Парадоксально, но по завершении елизаветинского религиозного урегулирования выяснилось, что урегулировано далеко не все. Королевскую супрематию восстановили, Акт о единообразии вступил в действие на праздник Святого Иоанна Крестителя 1559 года (24 июня), и конфискованные церковные земли остались в руках мирян – существенный момент, неоспариваемый до прихода к власти архиепископа Лода. Акт о единообразии требовал, чтобы каждый кафедральный и приходской «викарий» (важное слово, поскольку «священник» теперь отдавал «папством») «произносил и использовал утреннюю молитву, вечернюю молитву, празднование Тайной вечери и отправление каждого из Святых Даров согласно отредактированной «Книге общих молитв»[662]

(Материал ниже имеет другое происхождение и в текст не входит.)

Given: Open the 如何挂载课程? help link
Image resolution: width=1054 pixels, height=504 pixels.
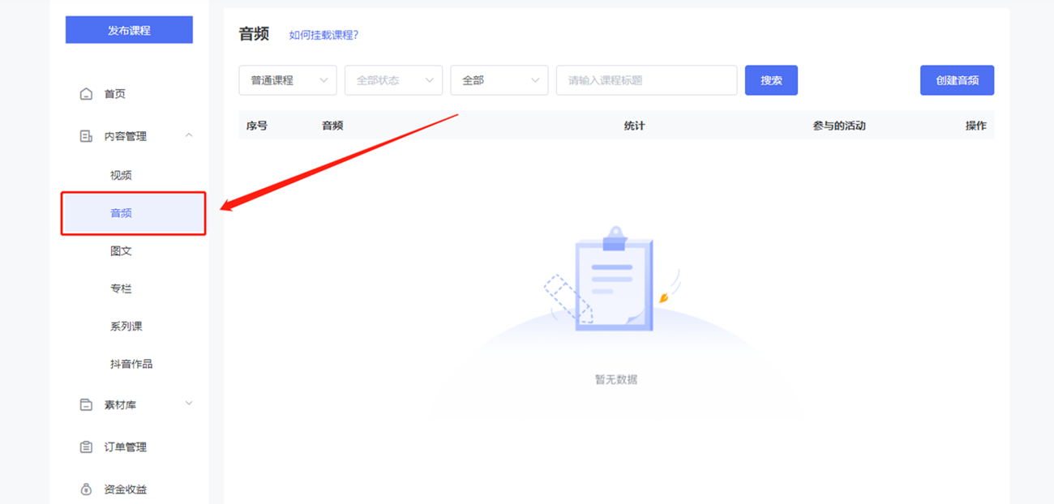Looking at the screenshot, I should coord(323,35).
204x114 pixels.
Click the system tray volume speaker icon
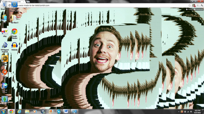click(191, 112)
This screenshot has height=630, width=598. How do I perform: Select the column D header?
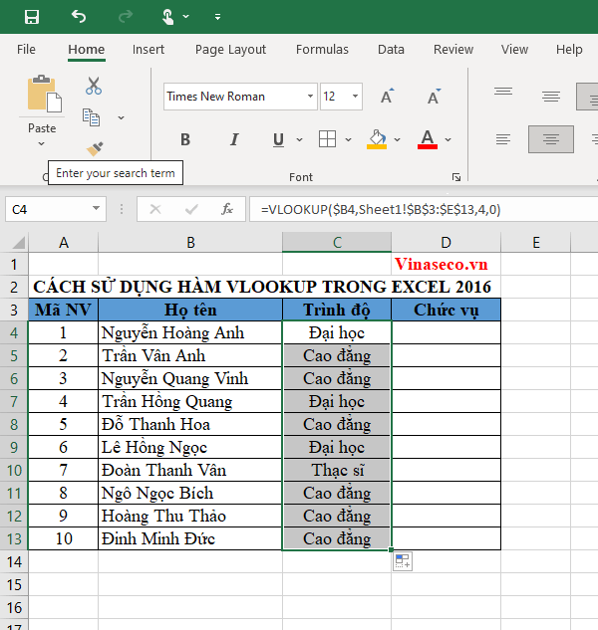[446, 243]
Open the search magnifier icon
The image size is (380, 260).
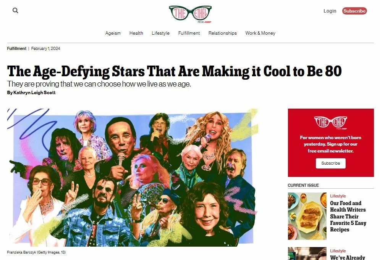point(15,10)
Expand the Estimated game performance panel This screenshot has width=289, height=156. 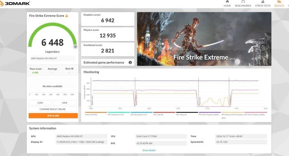(108, 63)
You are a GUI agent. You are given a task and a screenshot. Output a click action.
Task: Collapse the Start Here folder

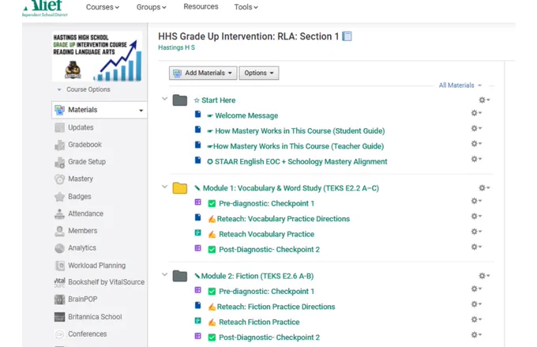(x=165, y=99)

, но это не означало, что Англия немедленно стала протестантской в глазах центрального правительства, значительные миссионерские усилия по завоеванию сердец и умов прихожан (особенно в отдаленных графствах и на приграничных территориях) еще предстояло совершить. За пределами Лондона, юго-восточных графств, районов Восточной Англии и таких городов, как Бристоль, Ковентри, Колчестер и Ипсвич, при восшествии Елизаветы на престол доминировало католичество; епископы и большинство приходских священников были приверженцами Марии или традиционалистами, а полностью убежденных протестантов насчитывалось совсем немного. Несмотря на то что Елизавета и Сесил переняли все негативные и деструктивные элементы антипапизма времен Генриха и протестантства периода Эдуарда, они не располагали достаточными ресурсами для построения англиканской церкви, хотя неверно рассматривать их задачу исключительно в конфессиональном смысле. На том этапе проявлялась сильная инерция среди тех, кто рассматривал церковь как богатую организацию, которую следовало обобрать, или как общественно-политическое объединение, лидеры которого были местной властью и чьи праздники определяли жизнь общины. Протестантство с его пристрастием к «благочестивой» проповеди и изучению Библии казалось научным вероучением, непривлекательным для сельских жителей, воспитанных в устной традиции и символической обрядности средневековой Англии.Поскольку только один из назначенных Марией епископов согласился присягнуть королевской супрематии, всех остальных лишили должностей и заменили протестантами. Сесил провел новый набор, выбрав людей из Кембриджа (было всего лишь три исключения) – университетских профессионалов, связанных с группой «афинян», которые при Марии в большинстве случаев находились в изгнании. Те, кто не уехал за границу, как Мэтью Паркер, архиепископ Кентерберийский (1559–1575), жили частной жизнью или скрывались, – кроме Уильяма Даунхэма, служившего капелланом Елизаветы[663]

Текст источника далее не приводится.